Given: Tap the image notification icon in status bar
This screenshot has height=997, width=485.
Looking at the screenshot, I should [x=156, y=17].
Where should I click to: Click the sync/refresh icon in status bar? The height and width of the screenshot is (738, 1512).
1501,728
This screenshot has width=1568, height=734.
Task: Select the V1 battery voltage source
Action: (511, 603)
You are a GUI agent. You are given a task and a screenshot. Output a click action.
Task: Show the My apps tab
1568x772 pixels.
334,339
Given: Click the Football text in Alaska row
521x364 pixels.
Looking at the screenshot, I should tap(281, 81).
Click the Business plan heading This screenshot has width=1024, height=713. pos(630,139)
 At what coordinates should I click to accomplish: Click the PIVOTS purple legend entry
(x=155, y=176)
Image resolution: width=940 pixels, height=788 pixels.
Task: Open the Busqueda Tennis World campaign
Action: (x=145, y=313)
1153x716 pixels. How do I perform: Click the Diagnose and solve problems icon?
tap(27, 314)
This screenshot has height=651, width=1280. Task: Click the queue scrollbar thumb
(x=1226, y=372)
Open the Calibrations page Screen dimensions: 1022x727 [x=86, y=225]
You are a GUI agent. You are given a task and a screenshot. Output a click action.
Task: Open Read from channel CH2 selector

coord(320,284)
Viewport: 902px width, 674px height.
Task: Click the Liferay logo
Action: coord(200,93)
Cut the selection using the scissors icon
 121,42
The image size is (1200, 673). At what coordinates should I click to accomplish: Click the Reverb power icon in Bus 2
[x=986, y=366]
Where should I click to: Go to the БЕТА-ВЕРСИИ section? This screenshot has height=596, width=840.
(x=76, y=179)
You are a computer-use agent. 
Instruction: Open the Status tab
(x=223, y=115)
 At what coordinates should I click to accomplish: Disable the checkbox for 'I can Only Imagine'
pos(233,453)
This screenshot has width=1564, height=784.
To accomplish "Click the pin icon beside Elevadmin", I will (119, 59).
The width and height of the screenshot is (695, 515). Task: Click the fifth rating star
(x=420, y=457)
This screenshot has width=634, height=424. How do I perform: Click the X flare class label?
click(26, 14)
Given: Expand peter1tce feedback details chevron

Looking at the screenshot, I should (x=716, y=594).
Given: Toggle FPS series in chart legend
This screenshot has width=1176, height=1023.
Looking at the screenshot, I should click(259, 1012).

**Instructions for the task**
Would you give the entries back word for word?

**Task response**
Given: Tap the image notification icon in status bar
This screenshot has height=997, width=485.
Looking at the screenshot, I should [x=156, y=17].
Where should I click to: Click the sync/refresh icon in status bar? The height and width of the screenshot is (738, 1512).
1501,728
This screenshot has width=1568, height=734.
Task: Select the V1 battery voltage source
Action: (511, 603)
You are a GUI agent. You are given a task and a screenshot. Output a click action.
Task: Show the My apps tab
1568x772 pixels.
334,339
Given: Click the Football text in Alaska row
521x364 pixels.
Looking at the screenshot, I should tap(281, 81).
Click the Business plan heading This screenshot has width=1024, height=713. pos(630,139)
 At what coordinates should I click to accomplish: Click the PIVOTS purple legend entry
(x=155, y=176)
Image resolution: width=940 pixels, height=788 pixels.
Task: Open the Busqueda Tennis World campaign
Action: (x=145, y=313)
1153x716 pixels. How do I perform: Click the Diagnose and solve problems icon?
tap(27, 314)
This screenshot has height=651, width=1280. Task: Click the queue scrollbar thumb
(x=1226, y=372)
Open the Calibrations page Screen dimensions: 1022x727 [x=86, y=225]
You are a GUI agent. You are given a task and a screenshot. Output a click action.
Task: Open Read from channel CH2 selector

coord(320,284)
Viewport: 902px width, 674px height.
Task: Click the Liferay logo
Action: coord(200,93)
Cut the selection using the scissors icon
 121,42
The image size is (1200, 673). At what coordinates should I click to accomplish: Click the Reverb power icon in Bus 2
[x=986, y=366]
Where should I click to: Go to the БЕТА-ВЕРСИИ section? This screenshot has height=596, width=840.
(x=76, y=179)
You are a computer-use agent. 
Instruction: Open the Status tab
(x=223, y=115)
 At what coordinates should I click to accomplish: Disable the checkbox for 'I can Only Imagine'
pos(233,453)
This screenshot has width=1564, height=784.
To accomplish "Click the pin icon beside Elevadmin", I will (119, 59).
The width and height of the screenshot is (695, 515). Task: Click the fifth rating star
(x=420, y=457)
This screenshot has width=634, height=424. How do I perform: Click the X flare class label?
click(26, 14)
Given: Expand peter1tce feedback details chevron

Looking at the screenshot, I should (x=716, y=594).
Given: Toggle FPS series in chart legend
This screenshot has width=1176, height=1023.
Looking at the screenshot, I should click(259, 1012).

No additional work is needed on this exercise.